1. Carefully read and understand the problem statement: Before attempting to solve the problem, make sure you fully understand what is being asked. Identify the unknowns and the relationships between them. Write down the given information clearly and concisely.

2. Translate the problem into a system of equations: Convert the verbal descriptions into mathematical equations. This is a crucial step in solving the problem. Make sure you have as many independent equations as unknowns. If you have fewer equations than unknowns, the problem may have multiple solutions or no solution.

3. Choose an appropriate method for solving the system: There are several methods for solving systems of equations, including substitution, elimination, and matrix methods. Choose the method that seems most appropriate for the given problem. Sometimes, a combination of methods may be necessary.

4. Check your solution: Once you have found a solution, verify that it satisfies all the original equations. This will help you catch any errors you may have made in your calculations. If the solution does not satisfy the equations, go back and review your steps.
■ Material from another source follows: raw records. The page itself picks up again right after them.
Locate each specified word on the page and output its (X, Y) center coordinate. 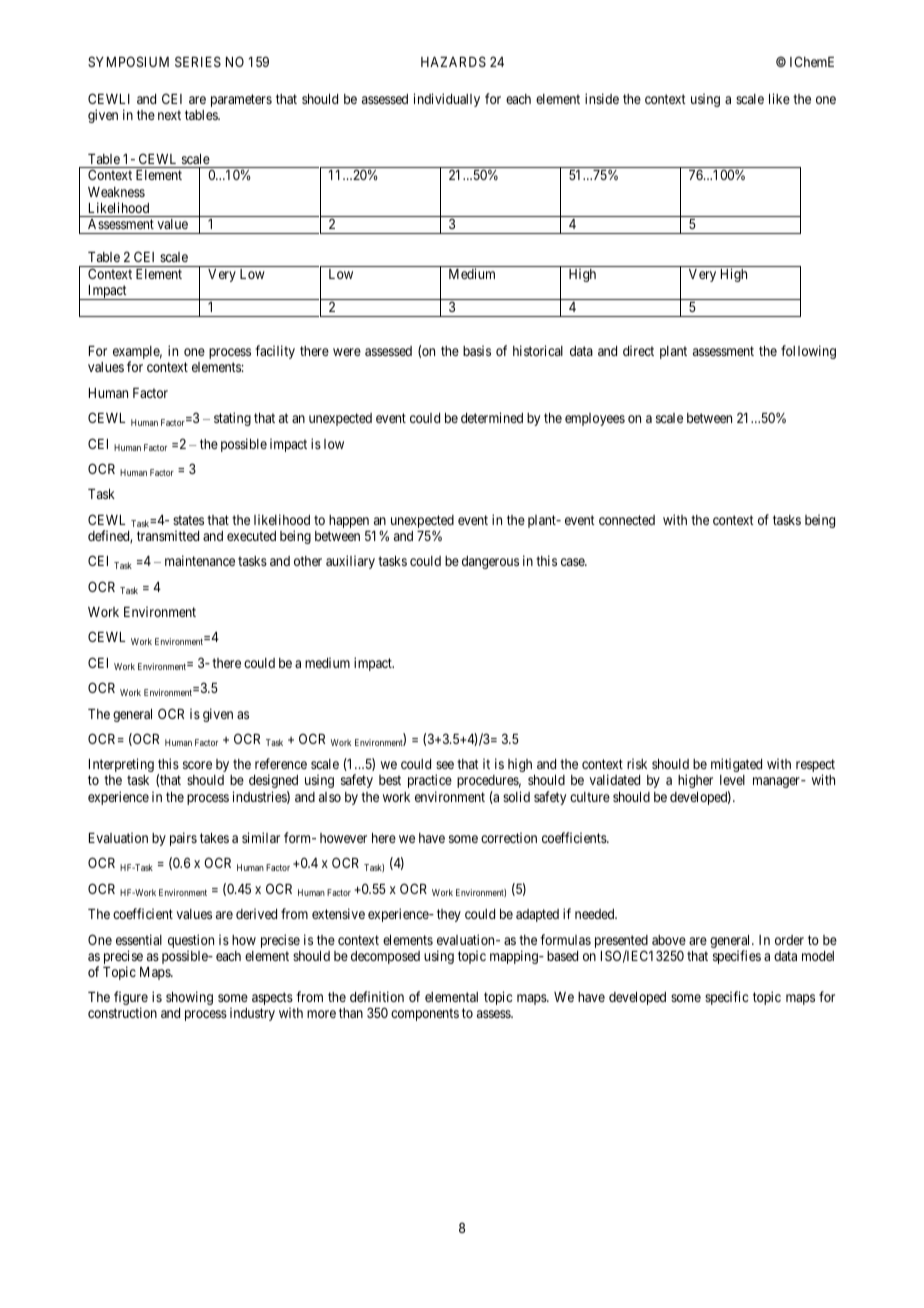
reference (281, 763)
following (808, 352)
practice (430, 781)
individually (447, 100)
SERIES (198, 61)
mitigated (736, 765)
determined (492, 417)
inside (602, 98)
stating (232, 419)
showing (189, 998)
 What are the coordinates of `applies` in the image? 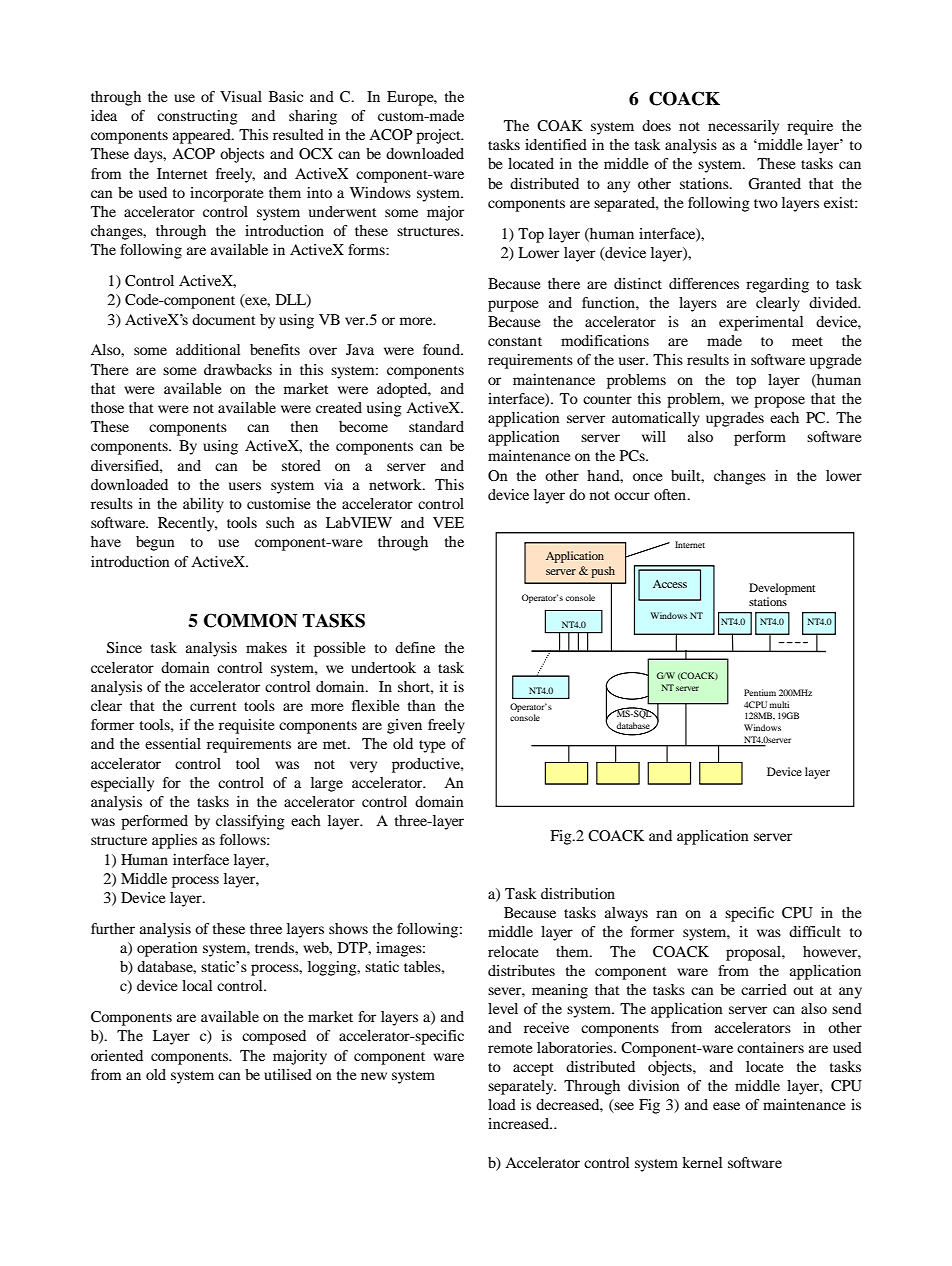 It's located at (174, 841).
5. Look for alternative approaches: If you are stuck on a problem, try a different approach. There may be more than one way to solve the problem. Sometimes, a different perspective can lead to a breakthrough.

6. Practice regularly: The more you practice solving problems, the better you will become at it. Work through a variety of examples and try different types of problems. This will help you develop your problem-solving skills and build your confidence.

By following these tips, you can improve your ability to solve problems involving finding unknown numbers and apply these skills in various contexts. The key is to approach each problem systematically, break it down into manageable steps, and practice consistently.

Conclusion

In summary, we successfully found three numbers given their products and difference by setting up and solving a system of equations. We explored two different methods for solving the system, demonstrating the flexibility and adaptability required in mathematical problem-solving. The solution, x = -15, y = -18, and z = -10, was verified to ensure accuracy. This exercise underscores the importance of algebraic techniques in solving mathematical problems and their applicability in real-world scenarios. Mastering these problem-solving skills is crucial for success in various fields, including engineering, economics, and computer science. The ability to translate complex problems into mathematical models and solve them systematically is a valuable asset in both academic and professional pursuits. By practicing and applying these techniques, individuals can enhance their analytical thinking and problem-solving capabilities.